• **VORLIEGENDER TEXT**:
Circular Talk mit Stephan Bachmann, CEO von World of Pi

“Wer heute schon zirkuläre Kriterien fordert, verändert nicht nur das eigene Produktportfolio – sondern den Markt.”

Wie bleibt eine Branche profitabel, wenn weniger verkauft werden soll? Stephan Bachmann, ehemaliger CEO von Architonic, setzt mit seinem Start-up World of Pi auf die Antwort der Zukunft: Zirkularität. Im Circular Talk mit CLIMATEX spricht er über smarte Produktpässe, digitale Infrastrukturen und warum der Wandel in der Interior- und Architekturbranche nur dann gelingt, wenn Produkte selbst zum Wertträger werden.

• **DATENAUSZUG**:
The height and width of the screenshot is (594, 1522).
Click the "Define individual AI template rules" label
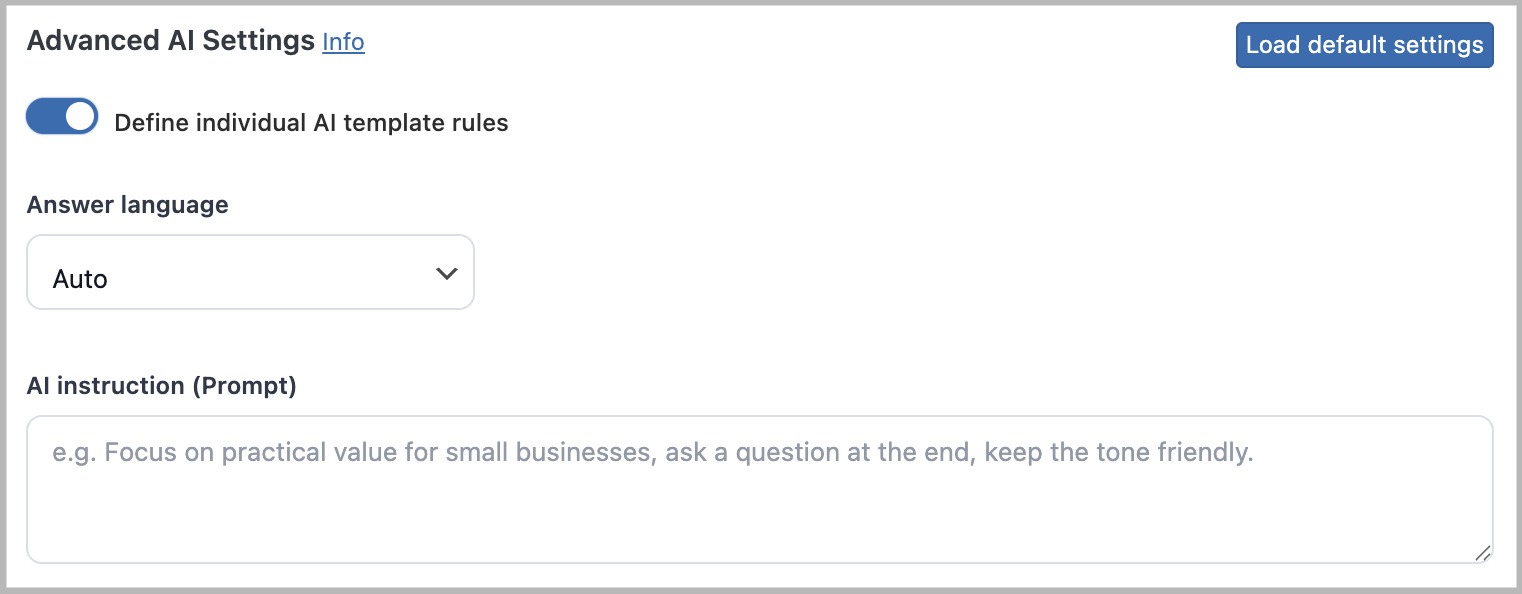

• **AUFGABEN**:
a: Wiederhole aus dem Text zum Circular Talk wortgetreu den Abschnitt von „Wie bleibt eine“ bis einschließlich „zum Wertträger werden.“.
b: Welche Themen nennt der Text zum Circular Talk, über die Stephan Bachmann spricht? Liste alle auf.

• **ANTWORTEN**:
a:
Wie bleibt eine Branche profitabel, wenn weniger verkauft werden soll? Stephan Bachmann, ehemaliger CEO von Architonic, setzt mit seinem Start-up World of Pi auf die Antwort der Zukunft: Zirkularität. Im Circular Talk mit CLIMATEX spricht er über smarte Produktpässe, digitale Infrastrukturen und warum der Wandel in der Interior- und Architekturbranche nur dann gelingt, wenn Produkte selbst zum Wertträger werden.

b:
- smarte Produktpässe
- digitale Infrastrukturen
- warum der Wandel in der Interior- und Architekturbranche nur dann gelingt, wenn Produkte selbst zum Wertträger werden